Alcune volte le collaborazioni arrivano come una vera e propria epifania. Basta uno sguardo, un gesto, e si riesce a comunicare in modo del tutto empatico con l’altro e a seguire telepaticamente le infinite direzioni che si aprono di continuo. Non è che succeda sempre, anzi, ma ogni tanto accade, come in quest’occasione. Non ho idea se sia dovuto alle atmosfere anni ’70 dello studio di registrazione, al sapore forte e secco della Tequila, ma i due si ritrovano per la prima volta a suonare liberamente, improvvisano su tematiche country folk con un senso dell’interplay molto poetico, capace di calibrare la varietà espressiva rifinendola con uno spessore appagante.

White si muove con estro tra i vari tamburi, Marisa estrapola note dolenti di country blues alla sua sei corde, che sembrano sia arcaiche come quelle di Charlie Patton, sia moderne quanto potrebbe essere una jam dei Sonic Youth. Tra i dieci pezzi del disco il sapore della frontiera è forte, le tensioni si dilatano per poi rincorrersi su trame più intense e distendersi ancora. Un movimento quasi organico mosso dal puro istinto emotivo che fa cambiare le consistenze con la rifrazione della luce: i brani acquistano corporeità e poi la disperdono, trovano ristoro nel calore e aguzzano appena i nervi nell’ombrosità, pur sempre con un leggero tiro disorientante che affascina. Si sono abbandonati all’ispirazione del momento, nessun ragionamento riguardo tecniche, stili e spartiti.
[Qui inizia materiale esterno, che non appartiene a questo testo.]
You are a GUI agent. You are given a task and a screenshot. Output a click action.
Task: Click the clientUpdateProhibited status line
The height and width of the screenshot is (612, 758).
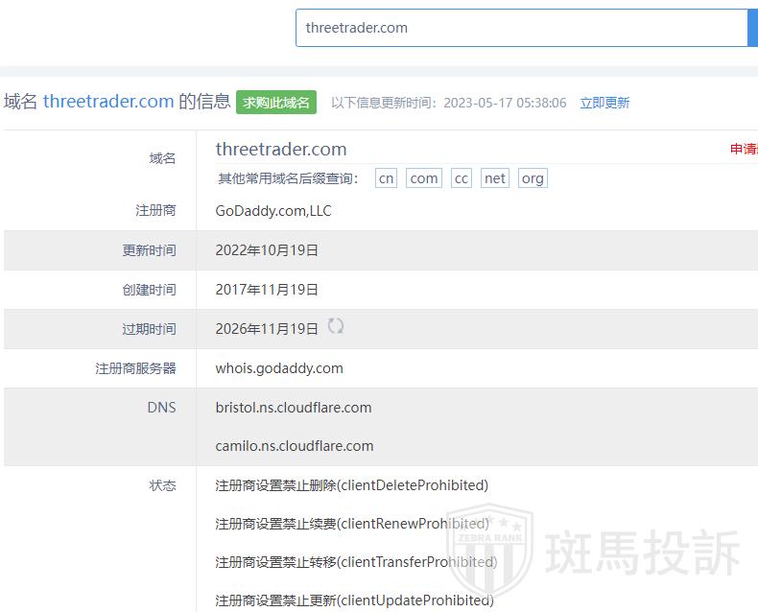coord(354,600)
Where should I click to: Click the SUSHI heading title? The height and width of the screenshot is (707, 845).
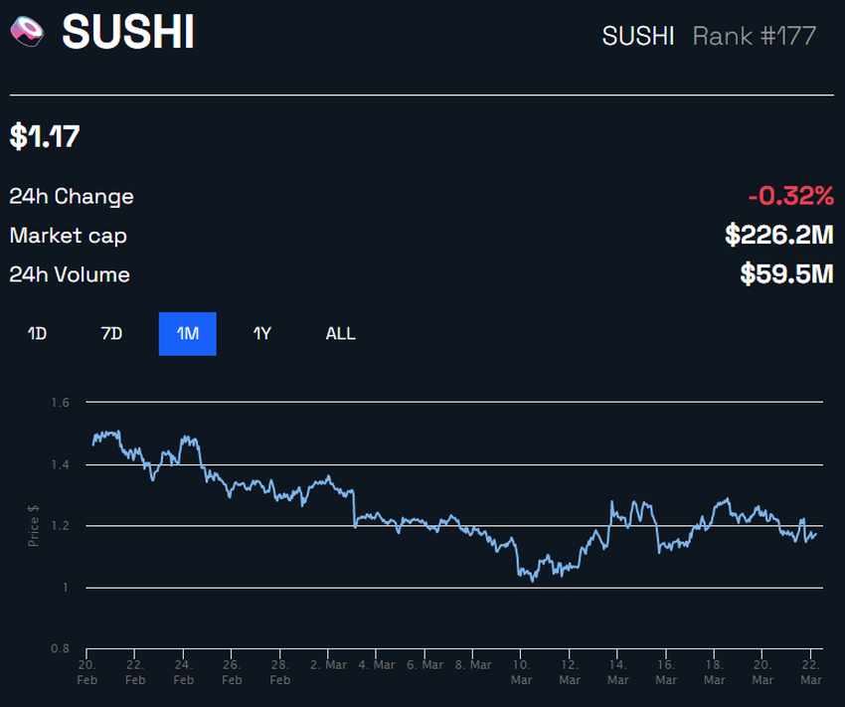click(x=128, y=32)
Jim per l’occasione rispolvera il tocco con gli sperimentalismi dei suoi primordiali Tren Brothers e la Anderson “disorganizza” il suo stile aprendolo alla continua sollecitazione simbiotica. Così le partiture si raggrumano in intense tessiture free (“Gathering”, ”The Quickening”), ci sono funerei folk come “Unwritten”, atmosfere bluesate in grado di ipnotizzare quali “The lucky”, cerebrali inni gospel (“The other Christmas song”), marce militaresche elettriche come “The last days”.

Quando un album riesce a essere tanto riconciliante quanto così psicologicamente stimolante, allora ci si trova davanti a un percorso gratificante che si ha davvero piacere a intraprendere più volte. Una delle esperienze d’ascolto più interessanti di quest’anno maledetto!!!